Another prominent figure, German Nazi leader Adolph Hitler, sent a personalized cablegram to President Roosevelt. It read: "On the occasion of the terrible explosion at New London, Texas which took so many young lives, I want to assure your Excellency of my and the German people's sincere sympathy."
The exact number of deaths from that day will almost certainly never be known. The most well-documented number of deaths is 319, according to name, age and grade at the time of the explosion and death certificates across the United States. When classes reconvened, attendance was called an answered by several echoes of silence, unknown whether the child was dead, had transferred school or had left town with their family. Pleasant Hill Cemetery, seven miles south of New London, is the burial place of 112 victims. Funerals took place in the town for weeks after the explosion, sometimes 15 a day.

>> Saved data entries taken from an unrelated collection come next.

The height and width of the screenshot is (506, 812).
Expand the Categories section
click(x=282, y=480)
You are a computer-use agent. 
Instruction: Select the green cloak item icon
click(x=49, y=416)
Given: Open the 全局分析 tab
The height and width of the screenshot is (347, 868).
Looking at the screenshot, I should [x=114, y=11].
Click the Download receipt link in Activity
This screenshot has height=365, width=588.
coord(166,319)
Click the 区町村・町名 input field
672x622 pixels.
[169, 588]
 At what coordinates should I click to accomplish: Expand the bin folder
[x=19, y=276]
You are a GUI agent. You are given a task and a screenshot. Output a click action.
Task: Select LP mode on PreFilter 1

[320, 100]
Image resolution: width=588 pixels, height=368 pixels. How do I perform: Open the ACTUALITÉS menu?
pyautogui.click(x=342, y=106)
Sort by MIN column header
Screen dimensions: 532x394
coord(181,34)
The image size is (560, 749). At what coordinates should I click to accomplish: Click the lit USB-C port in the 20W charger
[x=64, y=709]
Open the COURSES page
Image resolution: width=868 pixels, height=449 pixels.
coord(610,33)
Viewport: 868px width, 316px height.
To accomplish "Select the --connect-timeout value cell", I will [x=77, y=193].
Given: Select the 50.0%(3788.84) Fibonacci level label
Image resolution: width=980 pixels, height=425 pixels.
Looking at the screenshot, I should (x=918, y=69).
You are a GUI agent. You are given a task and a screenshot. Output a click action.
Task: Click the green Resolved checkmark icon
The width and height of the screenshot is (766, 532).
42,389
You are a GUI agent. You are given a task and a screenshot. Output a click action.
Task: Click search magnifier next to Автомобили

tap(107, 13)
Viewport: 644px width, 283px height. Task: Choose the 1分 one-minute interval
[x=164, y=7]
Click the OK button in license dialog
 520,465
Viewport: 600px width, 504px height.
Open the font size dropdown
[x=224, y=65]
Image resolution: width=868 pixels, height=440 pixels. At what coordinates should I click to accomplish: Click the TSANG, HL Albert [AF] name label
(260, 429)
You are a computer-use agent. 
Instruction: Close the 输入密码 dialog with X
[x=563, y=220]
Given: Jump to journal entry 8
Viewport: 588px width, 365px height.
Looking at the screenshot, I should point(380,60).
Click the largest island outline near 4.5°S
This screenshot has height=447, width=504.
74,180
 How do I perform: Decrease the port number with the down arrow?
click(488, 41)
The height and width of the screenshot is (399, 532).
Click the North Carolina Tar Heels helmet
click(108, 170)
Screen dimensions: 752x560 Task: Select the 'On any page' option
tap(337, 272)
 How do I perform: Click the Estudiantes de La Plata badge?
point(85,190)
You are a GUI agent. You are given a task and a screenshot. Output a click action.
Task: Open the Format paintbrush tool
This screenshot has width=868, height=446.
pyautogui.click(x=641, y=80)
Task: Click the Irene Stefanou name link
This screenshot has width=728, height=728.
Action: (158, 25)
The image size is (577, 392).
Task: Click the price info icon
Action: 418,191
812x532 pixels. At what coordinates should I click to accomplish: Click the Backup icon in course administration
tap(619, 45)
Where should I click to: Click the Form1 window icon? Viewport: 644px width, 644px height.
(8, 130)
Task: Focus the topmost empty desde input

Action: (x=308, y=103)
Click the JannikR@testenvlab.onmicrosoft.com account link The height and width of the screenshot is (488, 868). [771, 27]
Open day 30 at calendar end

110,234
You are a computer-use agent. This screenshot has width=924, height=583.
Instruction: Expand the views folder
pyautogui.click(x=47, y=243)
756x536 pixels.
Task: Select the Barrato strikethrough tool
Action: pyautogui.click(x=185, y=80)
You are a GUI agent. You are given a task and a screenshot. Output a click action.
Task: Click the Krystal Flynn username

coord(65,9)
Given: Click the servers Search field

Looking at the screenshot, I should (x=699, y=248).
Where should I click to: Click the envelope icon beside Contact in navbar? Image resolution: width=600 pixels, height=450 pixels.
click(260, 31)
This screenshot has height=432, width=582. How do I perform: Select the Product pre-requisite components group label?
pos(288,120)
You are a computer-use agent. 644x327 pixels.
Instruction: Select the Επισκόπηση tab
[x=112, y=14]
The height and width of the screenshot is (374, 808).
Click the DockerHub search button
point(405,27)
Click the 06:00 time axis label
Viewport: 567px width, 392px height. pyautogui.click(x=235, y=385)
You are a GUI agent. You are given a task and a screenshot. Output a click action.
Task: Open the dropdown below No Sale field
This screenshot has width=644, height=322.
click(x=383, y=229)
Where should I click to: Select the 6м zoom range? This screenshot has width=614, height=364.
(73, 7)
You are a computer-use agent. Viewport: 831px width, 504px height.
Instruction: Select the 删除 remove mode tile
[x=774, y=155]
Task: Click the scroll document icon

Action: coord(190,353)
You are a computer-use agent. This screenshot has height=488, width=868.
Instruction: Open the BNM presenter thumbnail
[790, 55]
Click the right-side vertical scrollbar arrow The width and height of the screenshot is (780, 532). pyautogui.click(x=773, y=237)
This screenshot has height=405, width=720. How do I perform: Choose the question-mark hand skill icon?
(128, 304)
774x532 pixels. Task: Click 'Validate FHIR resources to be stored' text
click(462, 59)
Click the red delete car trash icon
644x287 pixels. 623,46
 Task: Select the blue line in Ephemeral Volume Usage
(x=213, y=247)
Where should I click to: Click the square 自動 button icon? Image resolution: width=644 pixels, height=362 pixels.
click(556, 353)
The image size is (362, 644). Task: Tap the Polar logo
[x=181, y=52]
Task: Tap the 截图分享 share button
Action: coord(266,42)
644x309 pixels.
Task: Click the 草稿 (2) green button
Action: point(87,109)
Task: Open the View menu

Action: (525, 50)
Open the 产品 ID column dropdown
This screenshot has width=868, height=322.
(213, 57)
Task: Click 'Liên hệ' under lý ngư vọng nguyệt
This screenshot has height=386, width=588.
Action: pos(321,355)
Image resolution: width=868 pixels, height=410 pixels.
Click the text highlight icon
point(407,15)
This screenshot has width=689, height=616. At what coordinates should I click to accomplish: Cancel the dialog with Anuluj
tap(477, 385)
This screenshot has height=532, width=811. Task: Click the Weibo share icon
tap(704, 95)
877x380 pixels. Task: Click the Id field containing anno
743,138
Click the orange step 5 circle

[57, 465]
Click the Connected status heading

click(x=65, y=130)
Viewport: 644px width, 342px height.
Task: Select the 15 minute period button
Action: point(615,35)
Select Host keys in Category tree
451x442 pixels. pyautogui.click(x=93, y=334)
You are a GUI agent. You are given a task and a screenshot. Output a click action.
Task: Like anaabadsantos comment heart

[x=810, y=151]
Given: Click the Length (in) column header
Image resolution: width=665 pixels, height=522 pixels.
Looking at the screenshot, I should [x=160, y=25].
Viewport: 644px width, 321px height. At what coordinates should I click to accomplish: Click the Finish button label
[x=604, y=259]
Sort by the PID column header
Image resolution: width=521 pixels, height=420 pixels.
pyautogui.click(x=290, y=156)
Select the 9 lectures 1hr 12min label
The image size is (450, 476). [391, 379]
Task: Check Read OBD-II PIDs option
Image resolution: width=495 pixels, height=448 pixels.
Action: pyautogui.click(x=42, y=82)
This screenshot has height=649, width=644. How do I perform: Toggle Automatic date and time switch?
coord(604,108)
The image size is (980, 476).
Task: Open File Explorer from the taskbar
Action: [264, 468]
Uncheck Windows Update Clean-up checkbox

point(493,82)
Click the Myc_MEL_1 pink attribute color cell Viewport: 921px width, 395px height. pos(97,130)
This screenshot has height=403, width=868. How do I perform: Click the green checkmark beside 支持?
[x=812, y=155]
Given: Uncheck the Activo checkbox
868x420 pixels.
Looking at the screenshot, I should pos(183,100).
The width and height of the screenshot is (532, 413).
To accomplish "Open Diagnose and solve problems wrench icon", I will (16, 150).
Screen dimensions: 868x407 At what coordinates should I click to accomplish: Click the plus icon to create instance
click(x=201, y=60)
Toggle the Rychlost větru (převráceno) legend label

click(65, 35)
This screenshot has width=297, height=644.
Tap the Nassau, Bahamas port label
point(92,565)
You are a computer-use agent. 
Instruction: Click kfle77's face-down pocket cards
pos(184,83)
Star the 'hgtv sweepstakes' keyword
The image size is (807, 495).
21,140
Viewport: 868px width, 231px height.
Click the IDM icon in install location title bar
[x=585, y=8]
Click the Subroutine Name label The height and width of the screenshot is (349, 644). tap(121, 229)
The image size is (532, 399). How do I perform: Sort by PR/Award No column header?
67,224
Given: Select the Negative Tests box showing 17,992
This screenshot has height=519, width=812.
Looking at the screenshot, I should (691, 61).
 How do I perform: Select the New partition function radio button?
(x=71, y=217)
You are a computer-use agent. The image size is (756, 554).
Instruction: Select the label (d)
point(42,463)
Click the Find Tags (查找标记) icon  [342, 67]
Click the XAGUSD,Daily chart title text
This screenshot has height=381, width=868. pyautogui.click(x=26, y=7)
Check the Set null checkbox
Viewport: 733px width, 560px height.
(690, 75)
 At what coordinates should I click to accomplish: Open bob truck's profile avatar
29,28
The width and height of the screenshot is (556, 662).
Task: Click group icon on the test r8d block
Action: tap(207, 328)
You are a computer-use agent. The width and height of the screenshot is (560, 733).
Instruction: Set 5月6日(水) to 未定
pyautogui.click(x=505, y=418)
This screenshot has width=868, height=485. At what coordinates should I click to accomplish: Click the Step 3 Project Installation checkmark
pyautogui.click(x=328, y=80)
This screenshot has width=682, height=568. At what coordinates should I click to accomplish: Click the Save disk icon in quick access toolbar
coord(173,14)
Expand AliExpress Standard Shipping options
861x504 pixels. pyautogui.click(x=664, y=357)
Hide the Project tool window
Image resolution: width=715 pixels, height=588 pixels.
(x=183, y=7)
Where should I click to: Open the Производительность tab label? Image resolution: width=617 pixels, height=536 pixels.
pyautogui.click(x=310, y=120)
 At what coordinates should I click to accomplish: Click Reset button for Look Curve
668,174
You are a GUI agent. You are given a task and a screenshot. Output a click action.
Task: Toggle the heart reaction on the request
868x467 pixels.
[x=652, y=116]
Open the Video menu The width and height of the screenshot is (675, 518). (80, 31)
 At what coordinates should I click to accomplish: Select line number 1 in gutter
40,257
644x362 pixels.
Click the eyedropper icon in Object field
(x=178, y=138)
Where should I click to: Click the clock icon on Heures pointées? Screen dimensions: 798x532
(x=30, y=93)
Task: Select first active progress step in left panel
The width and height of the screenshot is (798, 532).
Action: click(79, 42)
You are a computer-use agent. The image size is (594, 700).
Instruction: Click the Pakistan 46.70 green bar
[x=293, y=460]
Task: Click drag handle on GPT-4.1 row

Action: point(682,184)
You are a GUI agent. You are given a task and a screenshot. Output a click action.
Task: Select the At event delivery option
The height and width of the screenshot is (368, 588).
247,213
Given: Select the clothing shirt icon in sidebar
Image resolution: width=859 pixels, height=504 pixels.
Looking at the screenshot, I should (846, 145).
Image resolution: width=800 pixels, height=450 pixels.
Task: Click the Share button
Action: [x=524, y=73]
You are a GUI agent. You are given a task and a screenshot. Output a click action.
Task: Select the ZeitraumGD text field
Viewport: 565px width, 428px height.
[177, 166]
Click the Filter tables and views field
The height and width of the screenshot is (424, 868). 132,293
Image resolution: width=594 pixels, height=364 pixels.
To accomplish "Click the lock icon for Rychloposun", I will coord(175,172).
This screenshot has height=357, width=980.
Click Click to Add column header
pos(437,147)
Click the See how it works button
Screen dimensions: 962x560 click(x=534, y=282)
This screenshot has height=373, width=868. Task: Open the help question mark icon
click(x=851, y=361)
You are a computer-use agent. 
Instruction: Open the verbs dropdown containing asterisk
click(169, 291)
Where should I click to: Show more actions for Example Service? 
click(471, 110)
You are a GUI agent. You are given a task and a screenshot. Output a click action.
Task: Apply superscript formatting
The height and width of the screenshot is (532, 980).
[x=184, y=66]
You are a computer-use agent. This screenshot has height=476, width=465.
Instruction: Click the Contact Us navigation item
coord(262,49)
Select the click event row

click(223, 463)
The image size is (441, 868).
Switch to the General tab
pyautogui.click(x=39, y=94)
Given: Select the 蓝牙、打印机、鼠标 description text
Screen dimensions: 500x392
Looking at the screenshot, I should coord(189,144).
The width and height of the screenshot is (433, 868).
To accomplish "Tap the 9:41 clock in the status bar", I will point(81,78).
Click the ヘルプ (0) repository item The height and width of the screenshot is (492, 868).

The explosion occurred during the time that World War II was beginning. The disaster in New London struck the hearts of millions because so many innocent school children were killed in such a ghastly way. At a time when the world was becoming numb to the feelings of war and death, it was shocked and devastated by the news of a school blowing up in a small East Texas town. For a moment, this disaster brought the world together in sadness and reminded everyone that death comes in horrific numbers, no matter the age or place. March 18, 1937 will forever be a date that changed history for the town of New London, and for the entire world.